The refugee crisis, growing impacts of climate change, diminishing resources and escalating conflicts are leading to the physical and psycho-social unsettlement of millions of people.
Unsettlement is a way of describing our current human condition caused by our everyday unquestioned practices and the limitations of the way we learned to think. Our hyper-consuming behavior is resulting in the destruction of our world, making our civilization unsustainable and consequently ourselves. We desperately need a new positive vision for the world, and in order to do so, we must seek a deeper understanding of the complexity and the interconnectedness of these issues, combined with a practice of critical self-reflection.
Unsettlement is a general condition of the world today that Egypt has now been experiencing for many years. This most recently from the revolution and its aftermath which disrupted the economic, political, social, cultural and psychological order of life. Moreover, there is the arrival of refugees from Syria and Sudan, as well as the general insecurity of everyday life for so many people. Added to this is the arrival of the impacts of climate change, particularly in the delta, as sea level rises increase soil salinity and thus reduces agricultural productivity. So it is clear that unsettlement resulting from these complex conditions is changing the way that people feel about their life and the future.
The Studio at the Edge of the World, created by the prominent design theorist, writer and philosopher Tony Fry, organized a five-week intercultural learning event in early 2016 in Launceston, Tasmania to address unsettlement. The aim was to thoroughly explore and understand the complexity of the concept and to develop projects that respond appropriately, as a means and not an end. Participants included a variety of practitioners, students, academics and community engagement workers from different cultures and worldviews.
“The entire project on unsettlement drew people from Australia and other parts of the world. It marked the beginning of a larger and ongoing process to make the significance of unsettlement present to the global community,” Tony Fry, founder of the studio, explained.
“The fundamental reason for doing this goes to solving the problems that underlie unsettlement, we have to be willing to confront the complexity of their interconnectedness. This is clearly a huge project that has to involve many people over an extensive period of time”.

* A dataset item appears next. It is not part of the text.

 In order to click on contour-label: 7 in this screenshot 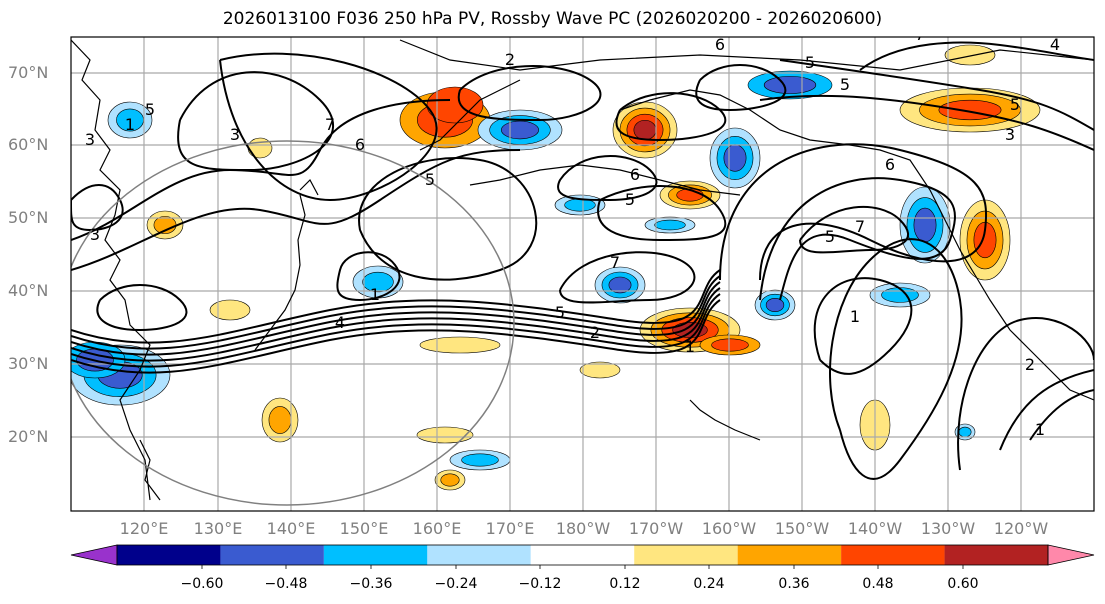, I will do `click(920, 34)`. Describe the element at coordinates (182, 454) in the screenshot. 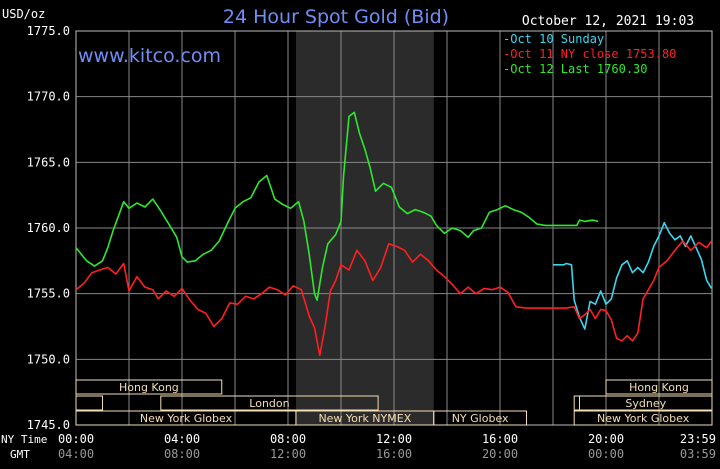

The event concluded with an exhibition on the 5th of February showcasing collaborative and individual projects and presenting the concepts of unsettlement, engagement and conviviality.
Examples included a project looking at the reception of refugees from Syria in Tasmania and a project exploring how design education could be more closely related to understanding human needs and values. Another project from a Colombian participant is examining the reinterpretation of the notion of the tea ceremony using indigenous teas as a way of storytelling. Finally, an Egyptian participant is looking at future imaginaries inspired by the ancient and modern historical achievements of Egypt.
“The discussions I had here were invaluable and the connections I made were even more so. The crises we are facing in the world can’t be addressed without intercultural responses. I am looking forward to bringing what I learned back home,” said one Egyptian who attended the event.
Projects conceptualized during the studio, will be further developed by individuals, and through collaboration, will bring the understanding of unsettlement to the creation of a future to be chosen, lived and worth having.
So, what unsettles you?
This article reflects the author’s personal opinion.